(WHAT THE TASK REQUIRES):
Report how many lines below contain the word "Kanthi", giving the number and no other words.

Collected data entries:
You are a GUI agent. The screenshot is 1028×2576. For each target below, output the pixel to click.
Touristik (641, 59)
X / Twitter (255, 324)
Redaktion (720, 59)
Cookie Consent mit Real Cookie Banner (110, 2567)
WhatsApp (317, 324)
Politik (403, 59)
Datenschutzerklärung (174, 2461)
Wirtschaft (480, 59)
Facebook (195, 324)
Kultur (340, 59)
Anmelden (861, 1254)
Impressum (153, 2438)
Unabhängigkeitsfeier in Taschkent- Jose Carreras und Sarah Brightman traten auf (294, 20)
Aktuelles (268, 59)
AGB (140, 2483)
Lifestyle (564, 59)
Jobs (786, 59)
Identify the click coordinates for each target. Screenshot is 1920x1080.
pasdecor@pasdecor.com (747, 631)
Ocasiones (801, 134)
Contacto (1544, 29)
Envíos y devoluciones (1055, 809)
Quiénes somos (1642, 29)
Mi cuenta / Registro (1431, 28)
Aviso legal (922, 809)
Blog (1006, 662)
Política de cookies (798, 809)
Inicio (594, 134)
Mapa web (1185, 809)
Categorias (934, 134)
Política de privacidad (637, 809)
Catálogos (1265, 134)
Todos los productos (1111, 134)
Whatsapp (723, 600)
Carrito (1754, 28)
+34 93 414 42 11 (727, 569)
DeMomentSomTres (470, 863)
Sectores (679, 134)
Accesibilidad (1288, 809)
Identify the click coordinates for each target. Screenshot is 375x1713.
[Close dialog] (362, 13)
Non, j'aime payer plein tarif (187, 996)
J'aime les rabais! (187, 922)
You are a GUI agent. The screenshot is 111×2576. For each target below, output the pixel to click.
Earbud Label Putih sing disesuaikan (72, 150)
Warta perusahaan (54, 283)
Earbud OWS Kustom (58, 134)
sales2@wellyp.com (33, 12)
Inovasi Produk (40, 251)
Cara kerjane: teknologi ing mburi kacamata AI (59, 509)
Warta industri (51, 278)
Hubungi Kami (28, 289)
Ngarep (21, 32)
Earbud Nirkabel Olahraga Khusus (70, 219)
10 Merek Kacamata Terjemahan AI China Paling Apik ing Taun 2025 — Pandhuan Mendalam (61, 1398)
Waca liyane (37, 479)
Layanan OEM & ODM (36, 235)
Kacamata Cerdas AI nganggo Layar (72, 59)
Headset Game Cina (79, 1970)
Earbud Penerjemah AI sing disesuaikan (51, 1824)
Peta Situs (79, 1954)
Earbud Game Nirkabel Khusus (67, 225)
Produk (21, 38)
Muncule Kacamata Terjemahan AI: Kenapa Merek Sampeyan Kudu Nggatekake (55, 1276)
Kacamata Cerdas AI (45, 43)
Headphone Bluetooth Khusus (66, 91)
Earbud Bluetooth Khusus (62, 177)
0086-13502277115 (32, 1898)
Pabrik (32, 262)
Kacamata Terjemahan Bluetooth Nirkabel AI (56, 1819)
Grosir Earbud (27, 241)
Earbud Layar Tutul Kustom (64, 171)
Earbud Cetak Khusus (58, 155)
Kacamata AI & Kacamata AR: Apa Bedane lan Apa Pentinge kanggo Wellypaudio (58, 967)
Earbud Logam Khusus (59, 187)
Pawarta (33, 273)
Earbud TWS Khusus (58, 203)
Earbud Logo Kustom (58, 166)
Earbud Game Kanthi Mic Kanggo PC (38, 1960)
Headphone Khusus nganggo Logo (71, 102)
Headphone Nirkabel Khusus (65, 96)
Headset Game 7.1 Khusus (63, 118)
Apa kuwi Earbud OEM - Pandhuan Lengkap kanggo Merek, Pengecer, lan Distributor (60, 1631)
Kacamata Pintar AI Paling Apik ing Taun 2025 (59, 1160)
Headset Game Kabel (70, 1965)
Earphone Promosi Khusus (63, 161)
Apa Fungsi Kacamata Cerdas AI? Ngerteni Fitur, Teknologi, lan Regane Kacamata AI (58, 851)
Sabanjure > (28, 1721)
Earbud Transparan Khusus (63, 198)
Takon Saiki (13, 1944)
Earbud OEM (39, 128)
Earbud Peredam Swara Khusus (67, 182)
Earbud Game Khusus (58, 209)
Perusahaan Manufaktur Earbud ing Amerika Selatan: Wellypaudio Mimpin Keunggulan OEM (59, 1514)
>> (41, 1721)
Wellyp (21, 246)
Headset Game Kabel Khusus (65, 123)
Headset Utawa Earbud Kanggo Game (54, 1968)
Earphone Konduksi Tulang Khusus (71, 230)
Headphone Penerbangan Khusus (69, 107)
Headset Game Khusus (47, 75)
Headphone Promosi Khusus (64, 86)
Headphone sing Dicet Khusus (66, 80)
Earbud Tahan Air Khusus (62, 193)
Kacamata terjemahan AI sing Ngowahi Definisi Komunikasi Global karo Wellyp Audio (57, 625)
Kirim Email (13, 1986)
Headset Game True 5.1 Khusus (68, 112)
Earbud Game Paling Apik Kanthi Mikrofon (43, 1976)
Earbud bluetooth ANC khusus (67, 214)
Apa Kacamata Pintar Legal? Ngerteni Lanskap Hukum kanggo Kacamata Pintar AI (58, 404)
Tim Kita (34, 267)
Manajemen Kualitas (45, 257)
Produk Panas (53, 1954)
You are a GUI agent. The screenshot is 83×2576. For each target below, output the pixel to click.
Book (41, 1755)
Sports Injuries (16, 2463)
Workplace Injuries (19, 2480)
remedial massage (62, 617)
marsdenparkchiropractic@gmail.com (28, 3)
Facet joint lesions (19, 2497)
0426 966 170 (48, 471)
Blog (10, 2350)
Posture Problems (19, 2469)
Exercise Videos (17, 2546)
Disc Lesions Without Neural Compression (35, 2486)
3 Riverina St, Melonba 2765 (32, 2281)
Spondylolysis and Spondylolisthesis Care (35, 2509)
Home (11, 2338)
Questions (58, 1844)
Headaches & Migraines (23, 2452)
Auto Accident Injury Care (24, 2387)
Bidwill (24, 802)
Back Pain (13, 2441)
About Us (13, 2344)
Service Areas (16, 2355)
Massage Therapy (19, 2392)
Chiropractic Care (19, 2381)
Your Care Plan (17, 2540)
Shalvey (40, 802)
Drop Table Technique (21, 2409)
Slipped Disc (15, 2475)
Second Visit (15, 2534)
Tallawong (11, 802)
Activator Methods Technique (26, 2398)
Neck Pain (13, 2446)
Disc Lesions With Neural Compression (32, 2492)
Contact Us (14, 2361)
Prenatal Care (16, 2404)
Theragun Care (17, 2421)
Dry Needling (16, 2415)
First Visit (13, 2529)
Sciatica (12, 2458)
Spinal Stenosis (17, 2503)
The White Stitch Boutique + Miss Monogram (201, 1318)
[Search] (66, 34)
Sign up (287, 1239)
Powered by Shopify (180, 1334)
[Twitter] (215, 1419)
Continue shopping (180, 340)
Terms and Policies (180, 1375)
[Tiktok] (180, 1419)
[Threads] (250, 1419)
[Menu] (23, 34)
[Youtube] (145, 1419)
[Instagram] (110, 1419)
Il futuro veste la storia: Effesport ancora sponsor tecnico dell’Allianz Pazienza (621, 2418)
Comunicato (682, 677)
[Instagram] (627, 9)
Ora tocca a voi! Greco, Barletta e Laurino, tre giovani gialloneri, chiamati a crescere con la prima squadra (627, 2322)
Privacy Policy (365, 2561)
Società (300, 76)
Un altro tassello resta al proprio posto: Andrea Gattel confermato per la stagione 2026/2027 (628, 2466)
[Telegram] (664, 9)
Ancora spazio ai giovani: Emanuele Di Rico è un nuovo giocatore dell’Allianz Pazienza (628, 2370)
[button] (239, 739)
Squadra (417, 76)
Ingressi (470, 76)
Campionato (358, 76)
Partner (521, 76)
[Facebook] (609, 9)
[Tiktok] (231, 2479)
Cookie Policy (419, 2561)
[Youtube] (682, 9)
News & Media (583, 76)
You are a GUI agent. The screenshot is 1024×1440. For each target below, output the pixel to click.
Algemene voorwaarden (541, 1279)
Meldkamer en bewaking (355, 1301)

(RESULT FOR THIS EXERCISE):
2